MICROBIAL COMMUNITY COMPOSITION AND FUNCTION IN SHALLOW GROUNDWATER ON THE MICHIGAN STATE UNIVERSITY CAMPUS: PREDICTING BIOGEOCHEMICAL RESPONSES TO ENVIRONMENTAL CHANGE

There are a number of anthropogenically changes at the land surface that may have both direct and indirect effects on groundwater quality. These include the introduction of contaminants, changes in land use, climate variability, and water overextraction. Each of these things poses a potential concern for the availability and quality of fresh water. It is particularly important to understand how microbial communities in shallow groundwater respond to environmental change, as they play a key role in catalyzing biogeochemical transformations. In this study, we examined natural microbial populations in shallow groundwater and sediment cores on the Michigan State University campus using both cultivation-dependent and -independent techniques. Particle-associated populations within the aquifer (from the drill cores) included microbial taxa known to catalyze transformation of nitrogen and sulfur compounds, in addition to other populations such as Pseudomonadales and Actinobacteria that have broad metabolic capabilities. In contrast, shallow groundwater hosted lower microbial diversity, dominated by species of Burkholderiales. We complemented this work with experimental studies using groundwater amended with environmentally relevant concentrations of nitrate, a potential contaminant and proxy for other anthropogenic compounds.
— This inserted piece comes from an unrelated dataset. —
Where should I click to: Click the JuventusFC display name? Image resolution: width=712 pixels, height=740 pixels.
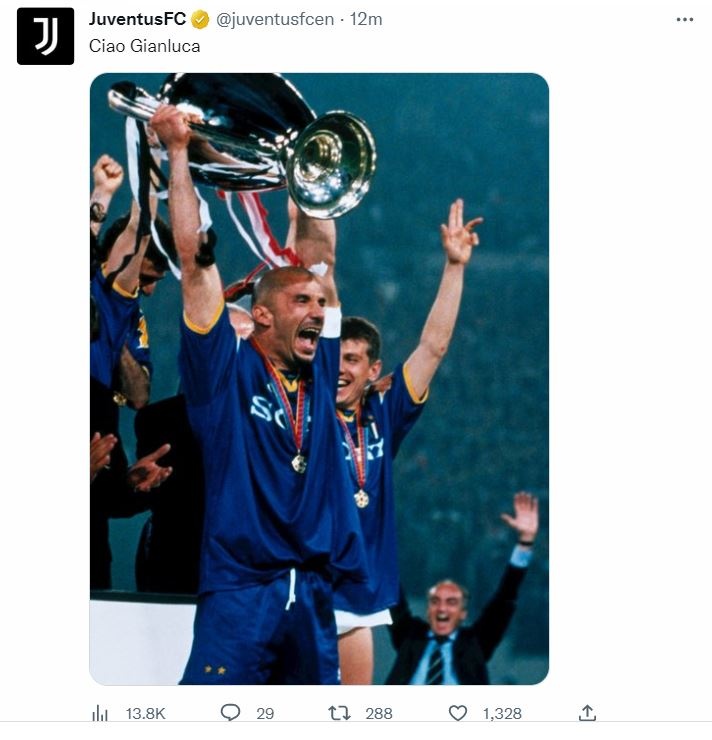[138, 20]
Differences in denitrification capabilities and microbial diversity were observed in both aerobic and anaerobic treatments. These results suggest that subtle changes in aquifer chemistry can influence biogeochemical processes, and that cultivation-based approaches, coupled with high throughput DNA sequencing can be used to parse out the functional responses of shallow groundwater microbial communities.